Is Cat Conjunctivitis Contagious To Dogs? — 12 Comments

  1. Thanks for the article and advice. The question came up last weekend when one kitten with conjunctivitis spread it like wildfire to the rest of the litter. They’re on meds now, but the question came up since one of the infected kittens is about to be adopted along with a Maltese mix dog. Shelter personnel are divided. Personally, I told the adopter that the kitten would have to be on meds for a few days before being adopted to be safe. I figure, why take chances?

    • I totaly agree – if it’s not a problem to wait a few days, then why not. You may as well. Funny how nobody really knows for sure.
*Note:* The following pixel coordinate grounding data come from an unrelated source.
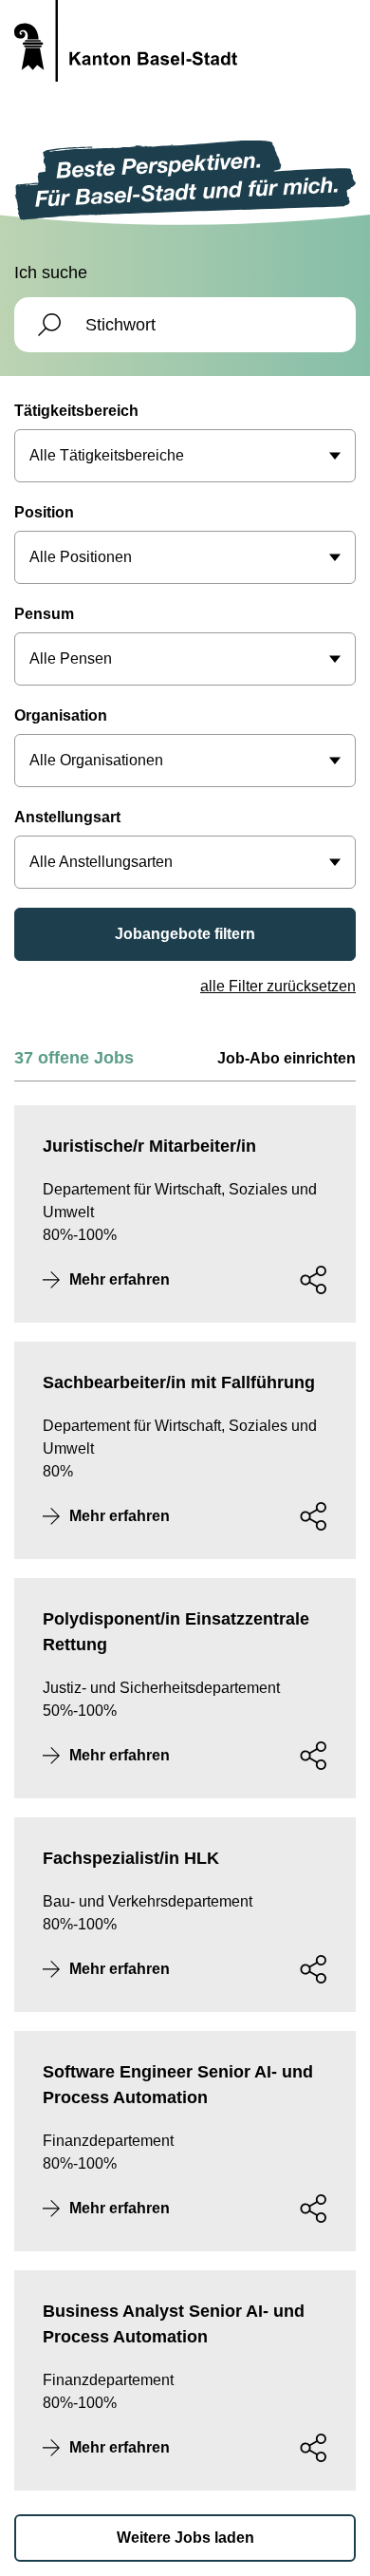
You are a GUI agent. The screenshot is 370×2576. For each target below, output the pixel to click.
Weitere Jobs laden (185, 2537)
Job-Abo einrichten (286, 1058)
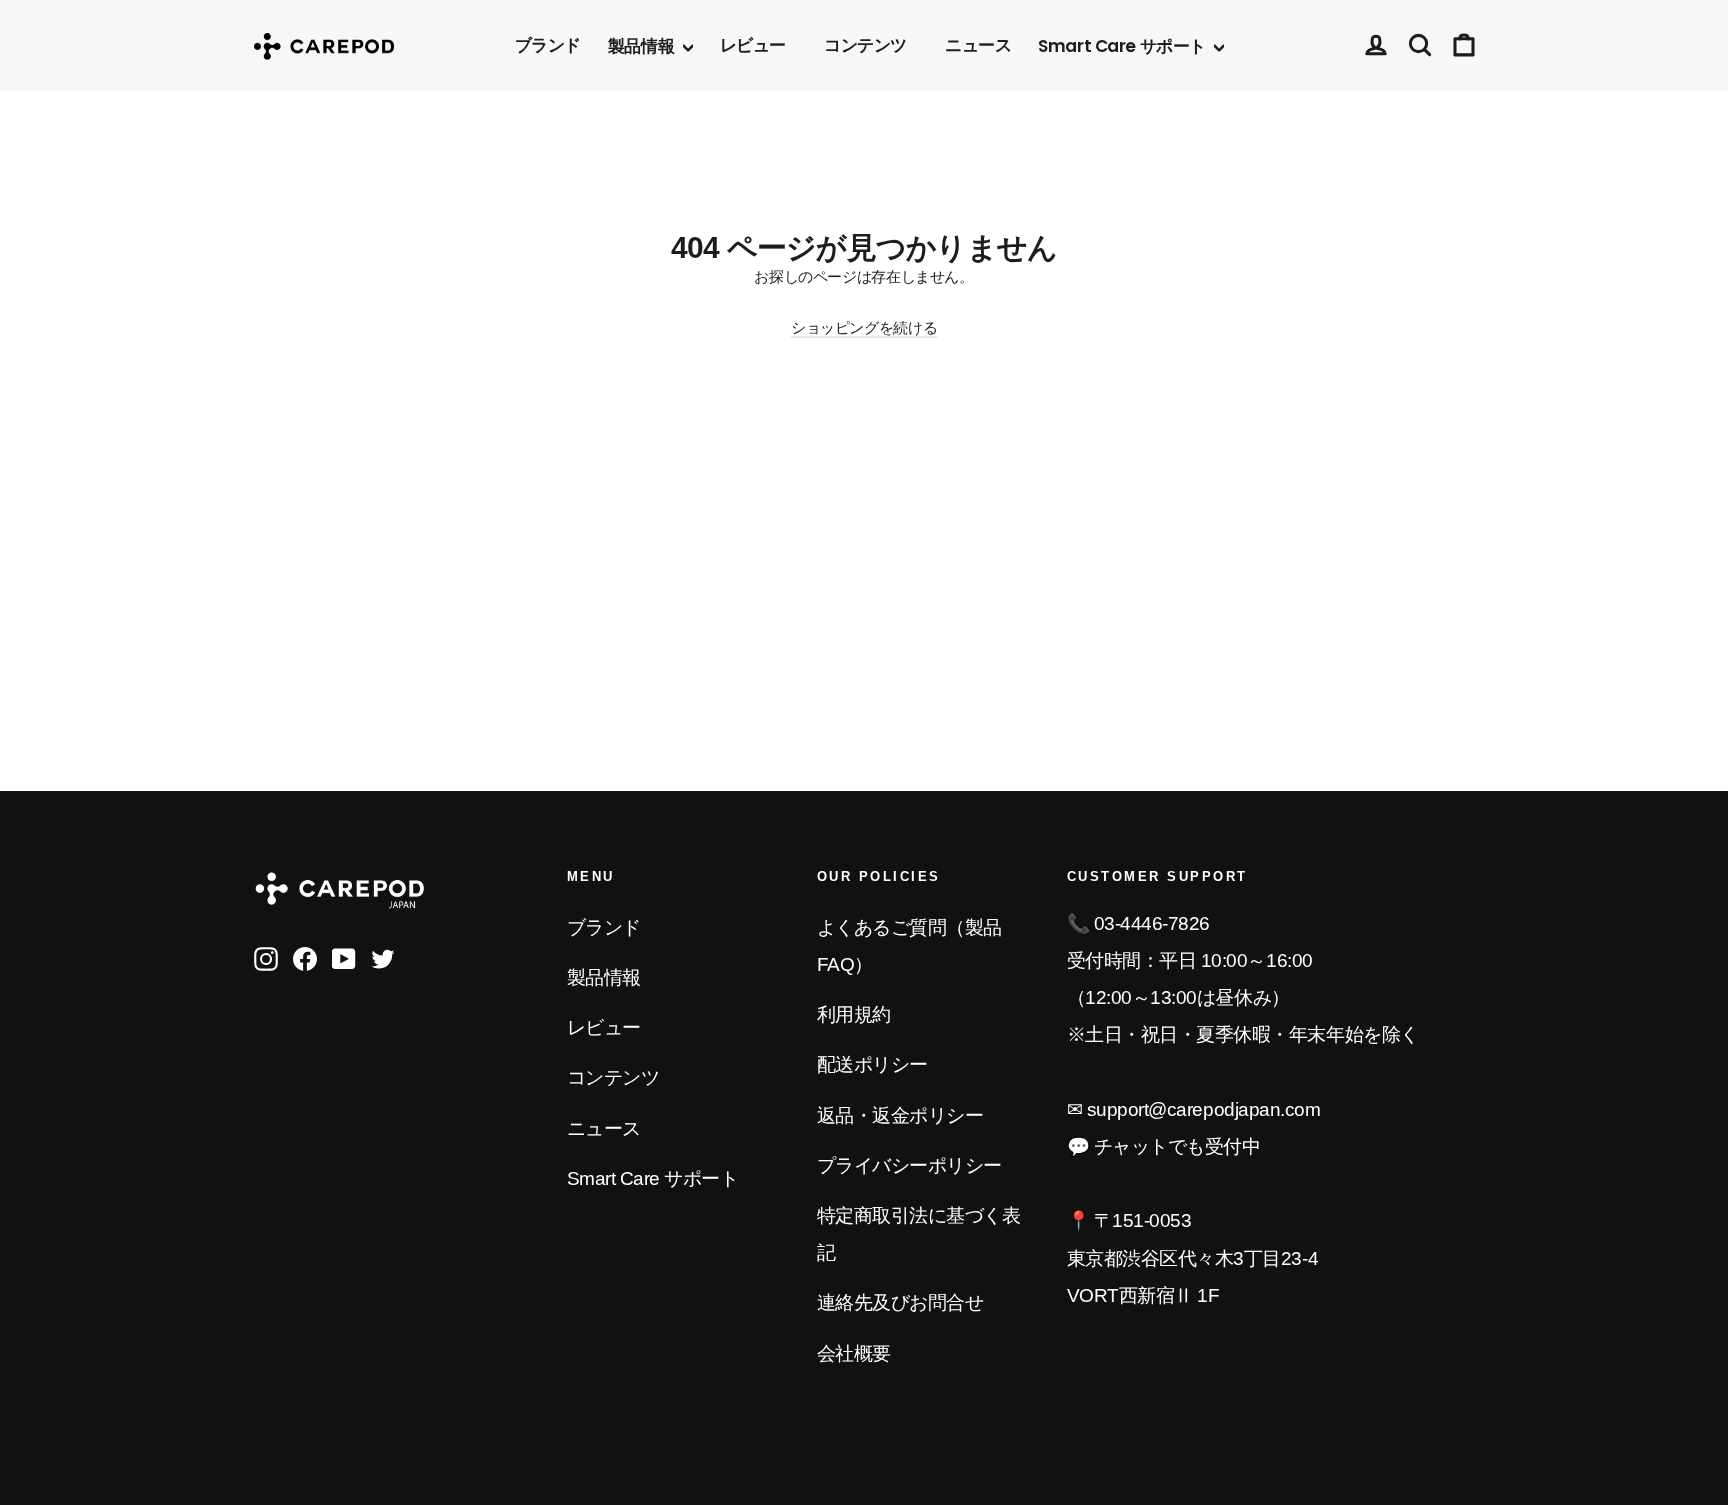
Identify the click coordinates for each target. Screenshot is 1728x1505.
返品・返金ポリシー (900, 1115)
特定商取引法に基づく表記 (919, 1234)
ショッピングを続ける (864, 327)
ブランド (548, 45)
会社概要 (854, 1353)
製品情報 (643, 46)
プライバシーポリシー (909, 1165)
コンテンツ (865, 45)
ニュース (978, 45)
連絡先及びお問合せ (900, 1302)
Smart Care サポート (1123, 46)
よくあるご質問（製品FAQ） (909, 946)
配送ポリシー (872, 1064)
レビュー (753, 45)
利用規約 (854, 1014)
    • Pleasure to try and help a fellow cat lover. It was a bit of a struggle producing this post! That tells you the information is not out there, which is surprising. Neither is it in the books I have.

      • Well, don’t feel bad. I’ve gotten conflicting answers from vets too! The general consensus seems to be to quarantine to err on the side of caution. Thanks everyone for your input. BTW – I totally convinced the adopters to wait when I told them that any sickness would be on their pocketbook since they’d have total disclosure. Considering vet costs these days, they opted to wait.

        • I find it a bit odd that more isn’t known about this. There are lots of families with cats and dogs. Herpes virus is common and so therefore will conjunctivitis. So where is the veterinary advice on transmission from cat to dog?

          • Therein lies the question, doesn’t it? The best I can find is that, generally speaking, the virus shouldn’t jump from cat to dog. The fine line seems to be if bodily fluids are exchanged (rough-house play/fight) causing cuts/scratches, etc.), there may be a chance of passing the virus. I’ve also been told it depends on the type of virus. In other words, I really don’t know anymore than when I started, but I think I’ll still err on the side of caution.

            • Couldn’t agree more. I think we can conclude that there is a chance of transmission either bacterially or as you say in the virus. Even a small chance means we should take steps to prevent transmission.

  2. It’s unusual for a cat to rub up against or cuddle a big dog – Marvin sounds like such a great boy – friendly 🙂 I wonder if Daisy is much taller so it just doesn’t reach her eyes? I wonder if it just happens that afterward Daisy didn’t happen to giver herself a clean or somehow get the bacteria up to her eye through some motion. Maybe even sleeping with her head on her leg where Marvin rubbed against.

    • Oh, Marvin is a cuddlier with Daisy. Nose to nose when Daisy is laying down. I’ll ask Michael to add a couple pictures here if he can. It was the nose rubs I was worried about, but no problems so far. Marvin is certainly unusual in this regard. It is as if they were old friends.

      • Oh….I must see these photos, dw. They are like old buddies. They really do like each other. This gives us an insight into the emotions of cats and dogs. They have more emotions than we recognise, I believe.

  3. Marvin’s first mis-adventure trip to the vet was mainly for conjunctivitis and his symptoms were as you discribed, a thick mucus yellow discharge from his eyes. The vet diagnosed feline herpes. Marvin rubs up against ‘his’ dog Daisy often. Fortunately she hasn’t shown any signs of problems. His episode lasted a week and he’s been fine since. I understand it can show up again at any time. Bummer.

    • Nice to hear that. First hand experience. On the basis that a bacterial infection causing conjunctivitis can be transmitted from cat to dog and human, it is still rare and difficult. There has to be direct contact and the infection has to get inside the individual. There are a few obstacles/barrriers there.